Cour de justice de l’Union européenne, le 20 septembre 2018, n°C-546/16

Par une décision dont la date et la formation de jugement ne sont pas précisées, la Cour de justice de l’Union européenne a été amenée à interpréter la directive 2014/24/UE sur la passation des marchés publics. En l’espèce, il est permis de déduire qu’un soumissionnaire, candidat à l’attribution d’un marché public, a vu son offre rejetée au motif qu’elle n’avait pas atteint un score technique minimal qui était exigé par le cahier des charges.
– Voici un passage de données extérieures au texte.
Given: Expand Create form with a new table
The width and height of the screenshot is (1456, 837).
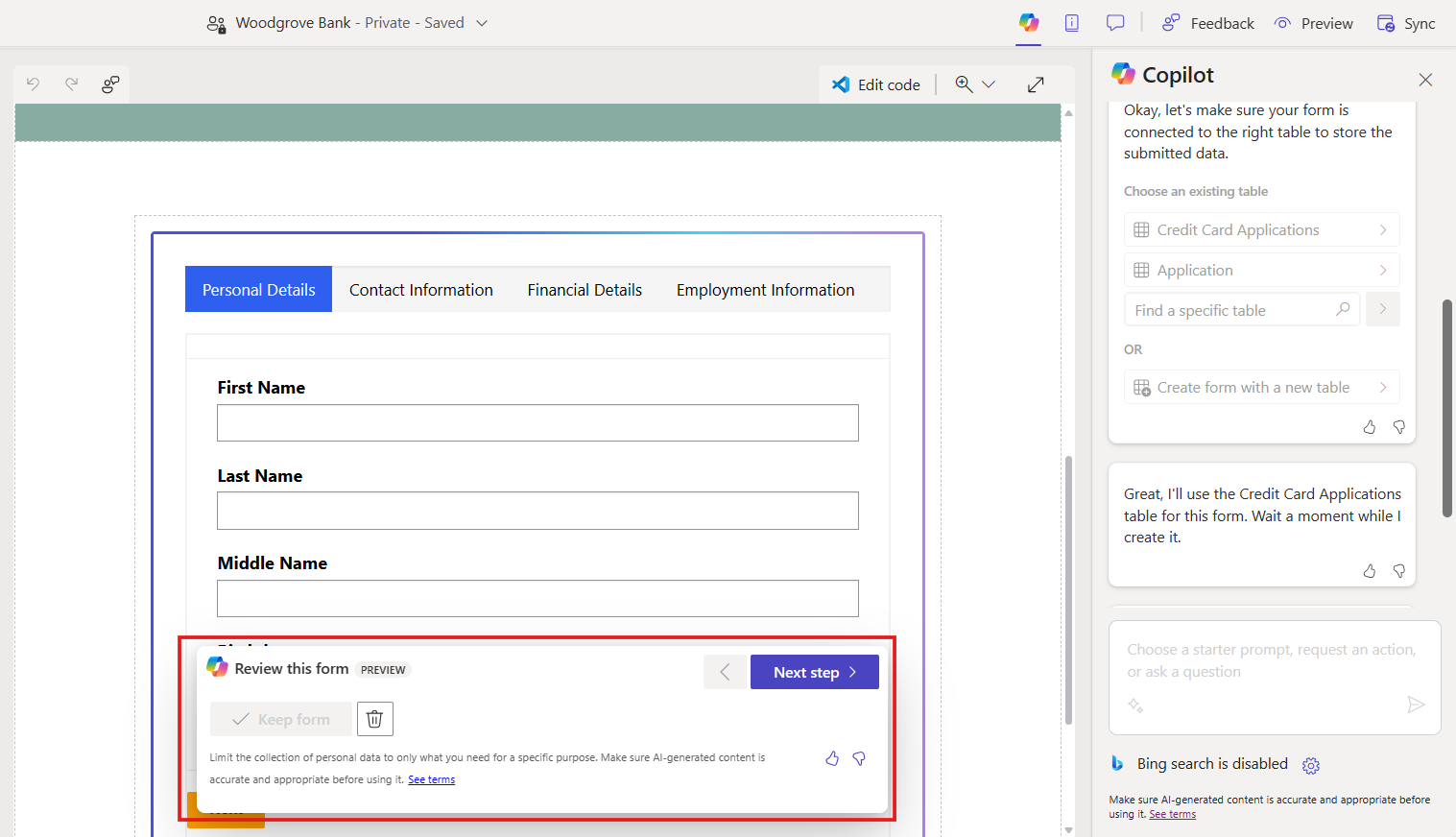Looking at the screenshot, I should pyautogui.click(x=1382, y=386).
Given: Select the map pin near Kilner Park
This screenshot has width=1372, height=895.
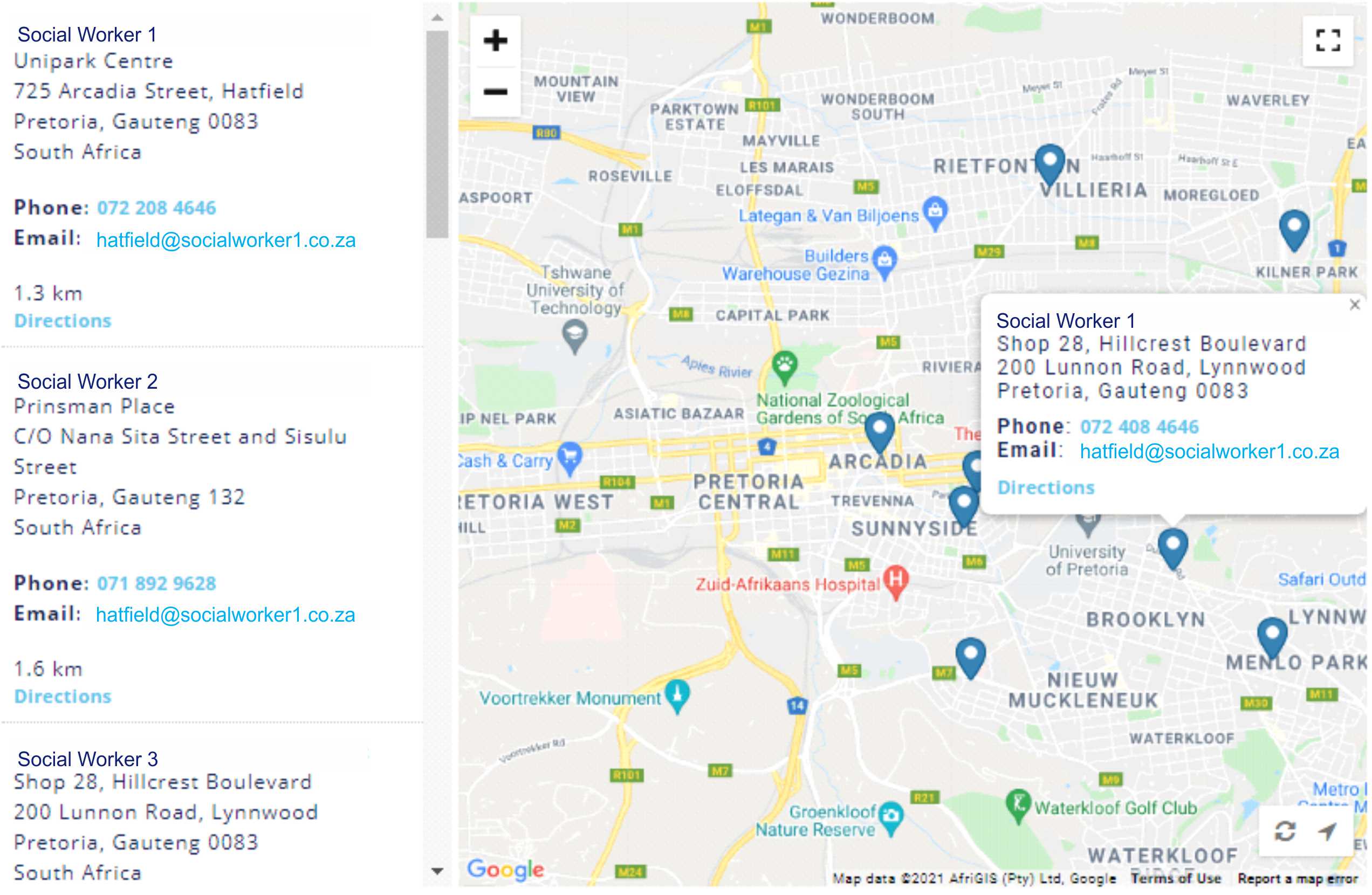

L’offre de ce soumissionnaire a par conséquent été écartée avant même que son prix ne soit examiné. Saisie du litige, la juridiction nationale a sursis à statuer et a adressé à la Cour de justice de l’Union européenne une question préjudicielle. Il s’agissait pour la juridiction nationale de savoir si le droit de l’Union en matière de marchés publics s’opposait à ce qu’un pouvoir adjudicateur puisse légalement fixer un seuil de notation technique en deçà duquel une offre se trouve automatiquement éliminée de la procédure d’attribution, et ce, sans considération du nombre de candidats restants. La question portait donc sur la compatibilité d’une telle clause d’élimination technique avec les objectifs et les dispositions de la directive 2014/24/UE.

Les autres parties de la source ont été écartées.